- Kibra Constituency within Nairobi City County
- Nairobi City County within Kenya
- County: Nairobi City
- Population: 185,777
- Area: 12 km^{2} (4.6 sq mi)

Current constituency
- Created: 2013
- Number of members: One
- Party: ODM
- Member: Peter Orero
- Created from: Dagoretti & Lang'ata
- Wards: 5

= Kibra Constituency =

Electoral constituency in Nairobi, Kenya

Kibra Constituency is an electoral constituency in Nairobi, one of 17 constituencies in the county, and has an area of 12.1 km^{2}. It is located to the southwest of the City of Nairobi, and includes most of the Kibera slum and adjoining estates. The constituency was created prior to the 2013 general election.

Kibra is a Nubian word meaning 'forest' or 'jungle'. The Nubians have lived in what is now Kibra since the end of the Second World War, when they were allocated land by the British colonial government.

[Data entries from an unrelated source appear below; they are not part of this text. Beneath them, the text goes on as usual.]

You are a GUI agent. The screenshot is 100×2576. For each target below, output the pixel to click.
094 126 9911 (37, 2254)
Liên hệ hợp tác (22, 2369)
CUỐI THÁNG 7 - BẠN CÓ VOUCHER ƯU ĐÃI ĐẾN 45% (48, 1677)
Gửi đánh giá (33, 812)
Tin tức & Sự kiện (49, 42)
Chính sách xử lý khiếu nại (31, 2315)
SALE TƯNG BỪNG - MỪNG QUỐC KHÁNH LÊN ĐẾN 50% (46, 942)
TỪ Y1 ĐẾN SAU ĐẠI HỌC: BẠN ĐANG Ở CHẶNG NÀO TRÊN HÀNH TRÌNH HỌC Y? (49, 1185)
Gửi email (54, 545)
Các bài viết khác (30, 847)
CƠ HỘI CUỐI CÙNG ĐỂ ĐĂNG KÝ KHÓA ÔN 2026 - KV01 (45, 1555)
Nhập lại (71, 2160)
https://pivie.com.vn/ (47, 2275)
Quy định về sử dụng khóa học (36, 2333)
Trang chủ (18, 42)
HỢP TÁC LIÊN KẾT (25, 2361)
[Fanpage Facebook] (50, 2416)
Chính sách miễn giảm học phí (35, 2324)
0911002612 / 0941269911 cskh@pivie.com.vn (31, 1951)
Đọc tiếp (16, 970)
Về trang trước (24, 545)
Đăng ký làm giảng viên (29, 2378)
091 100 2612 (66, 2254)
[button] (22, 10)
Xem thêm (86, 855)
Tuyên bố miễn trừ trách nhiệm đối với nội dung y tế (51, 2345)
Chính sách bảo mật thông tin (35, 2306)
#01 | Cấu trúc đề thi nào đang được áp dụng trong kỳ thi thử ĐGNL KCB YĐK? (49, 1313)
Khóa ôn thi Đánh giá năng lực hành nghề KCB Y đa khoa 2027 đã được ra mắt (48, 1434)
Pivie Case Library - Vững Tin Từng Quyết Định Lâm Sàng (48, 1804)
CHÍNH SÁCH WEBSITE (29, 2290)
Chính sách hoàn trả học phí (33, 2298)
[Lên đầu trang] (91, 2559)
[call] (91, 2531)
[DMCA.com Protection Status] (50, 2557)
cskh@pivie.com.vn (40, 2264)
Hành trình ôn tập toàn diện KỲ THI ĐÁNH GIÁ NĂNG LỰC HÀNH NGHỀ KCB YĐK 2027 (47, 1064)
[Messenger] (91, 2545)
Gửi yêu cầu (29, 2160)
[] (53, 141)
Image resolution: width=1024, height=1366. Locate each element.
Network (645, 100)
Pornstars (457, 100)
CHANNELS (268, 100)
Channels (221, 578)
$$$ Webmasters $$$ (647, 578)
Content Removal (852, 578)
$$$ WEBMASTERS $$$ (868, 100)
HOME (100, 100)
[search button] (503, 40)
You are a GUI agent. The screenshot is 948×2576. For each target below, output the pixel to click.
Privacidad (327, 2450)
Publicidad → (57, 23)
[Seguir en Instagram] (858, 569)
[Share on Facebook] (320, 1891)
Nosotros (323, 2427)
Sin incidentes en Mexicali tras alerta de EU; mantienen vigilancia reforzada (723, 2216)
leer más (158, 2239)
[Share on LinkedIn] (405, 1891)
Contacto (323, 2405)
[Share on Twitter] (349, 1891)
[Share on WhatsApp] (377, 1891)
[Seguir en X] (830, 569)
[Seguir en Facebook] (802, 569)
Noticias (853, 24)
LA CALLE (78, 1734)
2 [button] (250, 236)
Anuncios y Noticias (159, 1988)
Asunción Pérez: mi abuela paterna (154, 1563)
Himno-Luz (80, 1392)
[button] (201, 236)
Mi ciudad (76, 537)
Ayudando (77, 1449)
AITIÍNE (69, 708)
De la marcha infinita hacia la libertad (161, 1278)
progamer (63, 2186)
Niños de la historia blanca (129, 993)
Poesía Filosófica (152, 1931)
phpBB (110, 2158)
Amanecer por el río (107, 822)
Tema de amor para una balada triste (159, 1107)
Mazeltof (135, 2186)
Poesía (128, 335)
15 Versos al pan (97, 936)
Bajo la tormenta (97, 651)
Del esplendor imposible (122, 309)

The entire constituency is within Nairobi City County. It was part of Lang'ata and Dagoretti constituencies until prior to the 2013 general elections, when it was designated a separate area by the Independent Electoral and Boundaries Commission. It is bordered by Lang'ata Constituency to the south and west, Dagoretti North Constituency to the north, Dagoretti South Constituency to the northwest and Starehe Constituency to the east.

==Members of Parliament==

| Elections | Member of Parliament |  | Party | Notes |
Kibra Constituency created from Dagoretti and Lang'ata
| 2013 |  | Ken Okoth | ODM |  |
| 2019 |  | Benard Otieno Okoth | ODM | By-election. Succeeded his late brother Ken Okoth after his death in July 2019. |
| 2022 |  | Peter Orero | ODM |  |

==Wards==
The constituency is made up of five wards, each of which elects a representative to the Nairobi County Assembly.

| Ward | Area (km^{2}) | Population |
|---|---|---|
| Sarang'ombe | 0.4 | 28,182 |
| Woodley/Kenyatta Golf Course | 9.5 | 35,355 |
| Makina | 0.7 | 25,242 |
| Laini Saba | 0.4 | 29,000 |
| Lindi | 0.5 | 35,158 |
| Total | 12.1 | 178,284 |

==Kibra Sub-county==
The Sub-county shares the same boundaries with the constituency. The sub-county is Deputy County Commissioner, working under the Ministry of Interior.